Josh Brolin stars as Joe Doucett, an alcoholic advertising executive and consummate asshole. Both Joe’s work and family life are unraveling around him due to his penchant for neglecting both obligations in favor of hitting the bottle. After simultaneously blowing the biggest deal of his career and missing his 3-year-old daughters birthday party, Joe wakes up to find himself imprisoned in a seedy motel room with no way out and no explanation for his captivity. Joe spends 20 years in this enclosure without any contact to the outside world until one day when he is inexplicably set free. Joe embarks on a mission to find the ones responsible for his incarceration only to discover that the real question isn’t why he was locked up, but why he was let go.
Director Spike Lee is best known for his urban independent dramas as opposed to this type of action movie fare, but as with the bank robbing suspenser Inside Man, he proves to be a formidable force orchestrating a crime thriller. With the help of an ominous musical score, there are moments throughout this film which feel like something out of a Hitchcock movie. The man on a mission/man on the run aspects of the film evoke The Man Who Knew Too Much and North By Northwest, only if those Hitchcock classics contained shocking scenes of brutality and torture like something out of a Saw movie.
One of the funnier sequences of the film features Joe trying to track down the Chinese restaurant from which he had been delivered dumplings for the last 20 years. All Joe knows is that “Dragon” is featured in the restaurant’s name and so he visits every Chinese joint in town with such a moniker. No matter how similar Chinese dumplings may be, you don’t forget the specific taste of a food consumed at every dinner for 20 years. That the dumplings will eventually lead him to the villain’s hideout is one of many examples of the film’s clever use of clues and plot devices to further the story.
Elizabeth Olsen gives a strong performance as Marie Sebastian, a young medical social worker with a shady past of her own who takes in the broken down Joe after his release. Olsen is a strong female protagonist with a meatier role than the sidelined women of an action-thriller typically get. While Brolin and Olsen give more restrained and straightforward performances, it’s the baddies as played by Samuel L. Jackson and Sharlto Copley who stand out. Both men give eccentric and campy performances that almost feel like they belong in a different movie, however their outlandish personas add quite nicely to the bizarreness of it all. Jackson, sporting a yellow mohawk, appears to be having more fun as the manager of the secret prison over any recent role outside of a Quentin Tarantino movie. Copley comes off like he’s satirizing a villain from a James Bond movie and that’s meant as a compliment.
Though purists of Chan-wook Park’s version may vehemently disagree, this remake is mostly an improvement over the original. It may be somewhat dumbed down in its over-explanation of plot points, but on the whole this is a more polished, entertaining and dare I say crowd-pleasing take on the Oldboy concept. Scenes which are recreated from the original version are better staged this time around and that includes the infamous hammer scene. Sure, watching Josh Brolin with only a claw hammer at his disposable rip through a hallway full of bad guys whom are armed with baseball bats and samurai swords is perposterous, but so what? Lee had the difficult task of reimagining the most memorable sequence from the original and he managed to pull it off – the single-take battle scene is both beautifully shot and electrifyingly choreographed.

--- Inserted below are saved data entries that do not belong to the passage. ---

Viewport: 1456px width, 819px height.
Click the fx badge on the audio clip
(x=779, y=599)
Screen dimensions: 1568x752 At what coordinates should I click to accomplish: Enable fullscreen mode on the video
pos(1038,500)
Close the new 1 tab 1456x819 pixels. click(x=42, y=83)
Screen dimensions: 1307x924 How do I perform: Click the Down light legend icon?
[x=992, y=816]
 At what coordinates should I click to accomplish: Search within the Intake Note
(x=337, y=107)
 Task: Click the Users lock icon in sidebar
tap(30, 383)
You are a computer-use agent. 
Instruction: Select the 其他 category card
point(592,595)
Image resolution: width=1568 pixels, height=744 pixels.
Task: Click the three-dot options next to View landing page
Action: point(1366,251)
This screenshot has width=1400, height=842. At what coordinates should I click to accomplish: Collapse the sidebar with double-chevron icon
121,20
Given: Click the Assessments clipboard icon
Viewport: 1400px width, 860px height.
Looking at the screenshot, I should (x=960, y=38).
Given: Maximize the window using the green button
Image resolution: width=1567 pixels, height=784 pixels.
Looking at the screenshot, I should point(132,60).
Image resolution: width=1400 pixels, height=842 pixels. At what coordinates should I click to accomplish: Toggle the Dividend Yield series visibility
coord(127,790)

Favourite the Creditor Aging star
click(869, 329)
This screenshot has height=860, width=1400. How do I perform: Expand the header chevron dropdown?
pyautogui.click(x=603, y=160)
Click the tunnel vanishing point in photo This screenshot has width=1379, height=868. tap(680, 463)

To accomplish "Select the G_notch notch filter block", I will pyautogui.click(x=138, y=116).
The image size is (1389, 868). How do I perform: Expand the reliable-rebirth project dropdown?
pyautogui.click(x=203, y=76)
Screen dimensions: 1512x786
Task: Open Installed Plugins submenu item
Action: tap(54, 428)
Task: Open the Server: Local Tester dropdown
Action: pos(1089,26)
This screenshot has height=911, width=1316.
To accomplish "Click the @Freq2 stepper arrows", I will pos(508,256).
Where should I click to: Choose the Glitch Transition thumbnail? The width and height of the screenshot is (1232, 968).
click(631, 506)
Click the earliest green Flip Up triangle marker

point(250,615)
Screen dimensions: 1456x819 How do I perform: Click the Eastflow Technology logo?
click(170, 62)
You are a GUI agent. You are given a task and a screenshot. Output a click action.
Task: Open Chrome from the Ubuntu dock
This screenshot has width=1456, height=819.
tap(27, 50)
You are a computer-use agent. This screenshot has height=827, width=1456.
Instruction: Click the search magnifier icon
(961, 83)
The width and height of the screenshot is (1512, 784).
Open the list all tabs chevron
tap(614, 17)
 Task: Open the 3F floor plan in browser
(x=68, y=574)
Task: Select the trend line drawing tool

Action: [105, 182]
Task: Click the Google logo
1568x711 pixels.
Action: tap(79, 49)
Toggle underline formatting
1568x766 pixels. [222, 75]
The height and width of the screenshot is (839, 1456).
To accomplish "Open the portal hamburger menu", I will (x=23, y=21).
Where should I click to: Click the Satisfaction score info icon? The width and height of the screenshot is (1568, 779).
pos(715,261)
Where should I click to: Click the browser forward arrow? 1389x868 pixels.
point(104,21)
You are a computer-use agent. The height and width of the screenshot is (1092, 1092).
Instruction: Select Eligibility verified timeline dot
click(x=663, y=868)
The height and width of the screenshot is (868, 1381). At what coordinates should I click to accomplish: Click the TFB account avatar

In a lot of ways Oldboy is a silly guilty pleasure of a movie but at least it’s one that has a developing narrative to hold your interest as opposed to scene after scene of mindless action sequences. For example, something like Taken (another film focused on a father’s mission to save his daughter) is a whole lot of fun, but there’s no one in the audience who doesn’t already know how the movie will end even as the opening credits roll. You will not be prepared for the ending of this film (unless you’ve seen the original) and once it’s revealed you might not be very happy about it, but you can’t say that you saw it coming. Oldboy is a twisted, provocative and surreal nightmare of a movie which enthusiasts of the macabre will eat up like our good ol’ boy eats dumplings.